The Senate Banking Committee has approved the GENIUS Act (S. 919), establishing regulatory standards for dollar-based stablecoin issuers. The bipartisan measure passed by an 18-6 vote on March 13 and now moves to the full Senate for consideration. The legislation seeks to define stablecoins as non-securities and place oversight responsibility on the Office of the Comptroller of the Currency (OCC) rather than the Securities and Exchange Commission (SEC).
The bill received backing from five Democratic senators despite opposition by Sen. Elizabeth Warren (D-Mass.). Critics argued that the proposed legislation would likely cause financial instability by allowing a broad range of entities to issue stablecoins, potentially exposing them to government bailouts. Proponents supported it because it would strengthen the U.S. dollar in international markets and enhance blockchain payment.
Regulatory Shifts and Concerns Over Financial Stability
The GENIUS Act has sparked debate among policymakers regarding the intersection of banking and commerce. According to financial experts, allowing large commercial institutions to issue stablecoins could lead to systemic risks. Professor Arthur Wilmarth from George Washington University Law School warns that uniting finances with commercial institutions creates more widespread economic weaknesses.
Sen. Kirsten Gillibrand (D-N.Y.) emphasized that the financial system needs stronger regulatory systems to prevent future crises like the collapse of Silicon Valley Bank. She expressed caution about efforts to reduce the GENIUS Act guidelines since this could weaken the financial system.

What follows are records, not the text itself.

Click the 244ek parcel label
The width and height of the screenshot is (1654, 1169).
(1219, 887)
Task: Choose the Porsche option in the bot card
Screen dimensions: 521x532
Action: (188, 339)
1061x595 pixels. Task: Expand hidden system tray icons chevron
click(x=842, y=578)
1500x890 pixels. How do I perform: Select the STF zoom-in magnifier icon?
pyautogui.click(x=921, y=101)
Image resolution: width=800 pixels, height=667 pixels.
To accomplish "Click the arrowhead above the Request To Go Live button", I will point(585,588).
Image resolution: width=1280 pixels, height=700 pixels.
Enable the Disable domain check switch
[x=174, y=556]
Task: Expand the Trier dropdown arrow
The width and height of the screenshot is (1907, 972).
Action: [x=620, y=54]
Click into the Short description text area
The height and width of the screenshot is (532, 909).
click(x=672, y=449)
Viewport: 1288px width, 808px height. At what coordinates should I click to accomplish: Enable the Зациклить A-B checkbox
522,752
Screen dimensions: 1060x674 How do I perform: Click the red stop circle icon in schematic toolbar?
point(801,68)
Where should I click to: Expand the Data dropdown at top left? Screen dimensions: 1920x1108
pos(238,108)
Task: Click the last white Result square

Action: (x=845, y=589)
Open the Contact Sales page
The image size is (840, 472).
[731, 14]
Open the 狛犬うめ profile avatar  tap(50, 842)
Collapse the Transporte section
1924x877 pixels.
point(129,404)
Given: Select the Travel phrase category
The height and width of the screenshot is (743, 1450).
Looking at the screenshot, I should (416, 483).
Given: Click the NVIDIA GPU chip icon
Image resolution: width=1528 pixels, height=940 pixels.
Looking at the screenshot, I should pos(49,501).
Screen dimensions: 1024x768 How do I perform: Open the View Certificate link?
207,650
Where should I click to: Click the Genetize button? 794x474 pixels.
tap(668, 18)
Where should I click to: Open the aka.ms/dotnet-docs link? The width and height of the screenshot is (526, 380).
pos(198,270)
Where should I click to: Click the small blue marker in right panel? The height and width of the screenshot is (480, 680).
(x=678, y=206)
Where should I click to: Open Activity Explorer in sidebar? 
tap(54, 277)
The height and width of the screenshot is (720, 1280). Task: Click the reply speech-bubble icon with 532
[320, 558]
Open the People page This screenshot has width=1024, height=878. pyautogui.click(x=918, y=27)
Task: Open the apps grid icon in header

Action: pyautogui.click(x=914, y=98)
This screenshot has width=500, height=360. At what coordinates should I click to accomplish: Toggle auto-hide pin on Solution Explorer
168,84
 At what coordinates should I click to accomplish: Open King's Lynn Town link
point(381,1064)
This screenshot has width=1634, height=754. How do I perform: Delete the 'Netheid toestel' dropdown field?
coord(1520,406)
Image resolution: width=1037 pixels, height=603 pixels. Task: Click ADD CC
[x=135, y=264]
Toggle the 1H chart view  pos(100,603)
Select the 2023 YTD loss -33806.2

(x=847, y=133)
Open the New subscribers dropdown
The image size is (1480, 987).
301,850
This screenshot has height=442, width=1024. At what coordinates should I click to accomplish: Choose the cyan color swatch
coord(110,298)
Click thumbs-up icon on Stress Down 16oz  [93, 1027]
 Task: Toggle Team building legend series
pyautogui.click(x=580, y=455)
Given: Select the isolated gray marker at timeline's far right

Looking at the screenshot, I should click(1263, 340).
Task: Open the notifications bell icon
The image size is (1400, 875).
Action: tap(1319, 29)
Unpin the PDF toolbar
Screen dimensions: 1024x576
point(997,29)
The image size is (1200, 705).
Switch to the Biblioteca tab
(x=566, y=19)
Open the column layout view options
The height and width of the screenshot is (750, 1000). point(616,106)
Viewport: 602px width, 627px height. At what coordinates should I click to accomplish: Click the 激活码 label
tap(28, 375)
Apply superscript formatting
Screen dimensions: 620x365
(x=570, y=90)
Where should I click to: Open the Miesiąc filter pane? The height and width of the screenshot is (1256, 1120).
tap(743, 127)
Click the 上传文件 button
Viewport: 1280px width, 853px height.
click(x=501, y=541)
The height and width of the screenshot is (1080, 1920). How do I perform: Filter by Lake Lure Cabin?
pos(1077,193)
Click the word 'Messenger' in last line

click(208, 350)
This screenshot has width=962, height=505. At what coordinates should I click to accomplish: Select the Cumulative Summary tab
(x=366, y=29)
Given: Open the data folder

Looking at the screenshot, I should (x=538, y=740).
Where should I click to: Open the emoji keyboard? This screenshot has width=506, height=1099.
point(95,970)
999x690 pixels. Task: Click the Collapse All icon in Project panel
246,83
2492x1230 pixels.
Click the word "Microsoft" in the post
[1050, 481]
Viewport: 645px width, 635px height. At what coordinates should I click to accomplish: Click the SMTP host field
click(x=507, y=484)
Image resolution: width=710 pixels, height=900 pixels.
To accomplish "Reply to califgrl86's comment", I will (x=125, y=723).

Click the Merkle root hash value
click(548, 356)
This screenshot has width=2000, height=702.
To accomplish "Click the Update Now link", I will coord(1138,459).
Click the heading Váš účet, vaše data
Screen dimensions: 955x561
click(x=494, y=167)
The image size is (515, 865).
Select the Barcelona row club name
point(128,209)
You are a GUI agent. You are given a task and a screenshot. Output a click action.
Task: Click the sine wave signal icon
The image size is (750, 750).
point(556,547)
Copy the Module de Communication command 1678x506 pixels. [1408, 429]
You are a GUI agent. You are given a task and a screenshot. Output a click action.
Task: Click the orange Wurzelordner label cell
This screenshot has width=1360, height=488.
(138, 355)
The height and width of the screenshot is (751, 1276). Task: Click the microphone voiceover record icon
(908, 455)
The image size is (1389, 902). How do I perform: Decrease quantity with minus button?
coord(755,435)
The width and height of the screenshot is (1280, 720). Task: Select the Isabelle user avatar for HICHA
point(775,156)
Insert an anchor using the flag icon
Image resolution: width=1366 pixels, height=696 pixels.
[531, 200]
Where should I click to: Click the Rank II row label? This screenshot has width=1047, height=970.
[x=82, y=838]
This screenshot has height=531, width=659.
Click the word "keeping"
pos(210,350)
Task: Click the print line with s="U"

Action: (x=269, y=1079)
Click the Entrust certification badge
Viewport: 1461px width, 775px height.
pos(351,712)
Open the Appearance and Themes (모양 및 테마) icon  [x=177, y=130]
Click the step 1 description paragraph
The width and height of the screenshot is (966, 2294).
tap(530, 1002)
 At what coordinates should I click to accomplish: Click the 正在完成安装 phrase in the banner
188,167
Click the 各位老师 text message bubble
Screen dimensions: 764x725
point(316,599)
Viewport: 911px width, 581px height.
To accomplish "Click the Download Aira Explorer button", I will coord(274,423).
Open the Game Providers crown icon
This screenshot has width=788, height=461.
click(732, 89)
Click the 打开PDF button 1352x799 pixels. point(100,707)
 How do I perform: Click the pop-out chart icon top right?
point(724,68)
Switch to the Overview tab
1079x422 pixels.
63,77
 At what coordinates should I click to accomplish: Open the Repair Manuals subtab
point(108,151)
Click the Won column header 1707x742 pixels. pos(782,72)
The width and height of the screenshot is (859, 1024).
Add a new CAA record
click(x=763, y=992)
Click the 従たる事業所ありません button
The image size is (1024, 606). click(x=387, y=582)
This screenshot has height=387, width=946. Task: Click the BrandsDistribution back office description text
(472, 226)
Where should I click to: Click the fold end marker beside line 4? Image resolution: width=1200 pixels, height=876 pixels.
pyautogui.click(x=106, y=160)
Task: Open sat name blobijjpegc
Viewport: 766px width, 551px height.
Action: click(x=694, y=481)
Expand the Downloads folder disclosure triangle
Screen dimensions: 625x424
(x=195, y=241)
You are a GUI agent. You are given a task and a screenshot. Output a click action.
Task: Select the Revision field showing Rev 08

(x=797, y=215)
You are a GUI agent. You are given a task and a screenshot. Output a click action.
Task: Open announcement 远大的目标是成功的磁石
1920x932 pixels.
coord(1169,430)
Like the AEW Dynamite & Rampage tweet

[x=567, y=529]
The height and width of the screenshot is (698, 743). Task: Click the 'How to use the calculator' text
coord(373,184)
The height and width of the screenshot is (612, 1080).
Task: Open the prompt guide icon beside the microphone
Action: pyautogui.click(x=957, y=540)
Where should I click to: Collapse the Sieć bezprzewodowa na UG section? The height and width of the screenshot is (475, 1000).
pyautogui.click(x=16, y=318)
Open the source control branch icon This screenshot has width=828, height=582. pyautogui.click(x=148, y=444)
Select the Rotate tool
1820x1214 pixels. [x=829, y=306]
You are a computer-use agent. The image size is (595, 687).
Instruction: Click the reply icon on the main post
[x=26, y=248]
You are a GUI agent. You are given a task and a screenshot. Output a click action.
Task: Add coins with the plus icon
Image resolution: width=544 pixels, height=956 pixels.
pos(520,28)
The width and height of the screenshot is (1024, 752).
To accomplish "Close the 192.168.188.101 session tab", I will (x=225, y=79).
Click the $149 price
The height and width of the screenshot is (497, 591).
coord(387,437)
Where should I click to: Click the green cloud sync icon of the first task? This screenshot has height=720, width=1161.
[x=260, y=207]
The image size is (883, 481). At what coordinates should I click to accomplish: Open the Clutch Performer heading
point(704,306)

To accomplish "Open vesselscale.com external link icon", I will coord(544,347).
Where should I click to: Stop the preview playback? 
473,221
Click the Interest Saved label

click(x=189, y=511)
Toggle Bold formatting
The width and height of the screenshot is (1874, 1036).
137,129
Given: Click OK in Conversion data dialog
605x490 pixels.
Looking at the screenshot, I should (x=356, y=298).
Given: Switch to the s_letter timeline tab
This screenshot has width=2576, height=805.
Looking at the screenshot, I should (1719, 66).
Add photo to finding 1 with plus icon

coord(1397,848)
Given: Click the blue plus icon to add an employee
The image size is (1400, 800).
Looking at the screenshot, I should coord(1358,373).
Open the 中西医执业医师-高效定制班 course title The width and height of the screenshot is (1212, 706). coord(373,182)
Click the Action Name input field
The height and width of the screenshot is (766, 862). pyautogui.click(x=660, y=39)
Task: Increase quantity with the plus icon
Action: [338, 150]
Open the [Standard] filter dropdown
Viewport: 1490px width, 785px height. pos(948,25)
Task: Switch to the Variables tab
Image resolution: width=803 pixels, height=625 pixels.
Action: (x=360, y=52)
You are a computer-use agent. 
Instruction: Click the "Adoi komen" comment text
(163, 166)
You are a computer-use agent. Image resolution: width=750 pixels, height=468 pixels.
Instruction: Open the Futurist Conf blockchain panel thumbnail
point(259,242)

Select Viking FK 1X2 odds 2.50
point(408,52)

The bill’s progress aligns with broader regulatory shifts, including staffing reductions at key financial agencies. The SEC and OCC have seen significant workforce reductions, with approximately 500 SEC employees and 140 OCC workers accepting buyouts. Organizational restructuring in agencies’ capacity generates doubts about their ability to monitor digital assets.
SEC Leadership and Pro-Crypto Policies
The Senate Banking Committee is preparing for a confirmation hearing for SEC Chair nominee Paul Atkins on March 27 who holds significant support for digital assets. Atkins also served as former SEC commissioner before taking positions with FalconX and the Token Alliance. The nomination demonstrates forthcoming regulatory policies will adopt a more relaxed stance than those implemented under previous leadership.
The financial documents reported by Atkins revealed assets worth up to $6 million, including cryptocurrency assets worth up to $327 million. His holdings include equity in Anchorage Digital stocks and $1-$5 million worth of Off the Chain Capital shares. His former advisory work at FTX triggered increased congressional concern regarding potential conflicts of interest.
The Senate Banking Committee, under Chairman Tim Scott (R-S.C.), strongly indicates that it will confirm Atkins’s approval. The anticipated appointment of the new SEC commissioner would potentially lead to various significant organizational reforms, including a potential decrease in crypto company enforcement actions and innovative digital asset rulemaking efforts.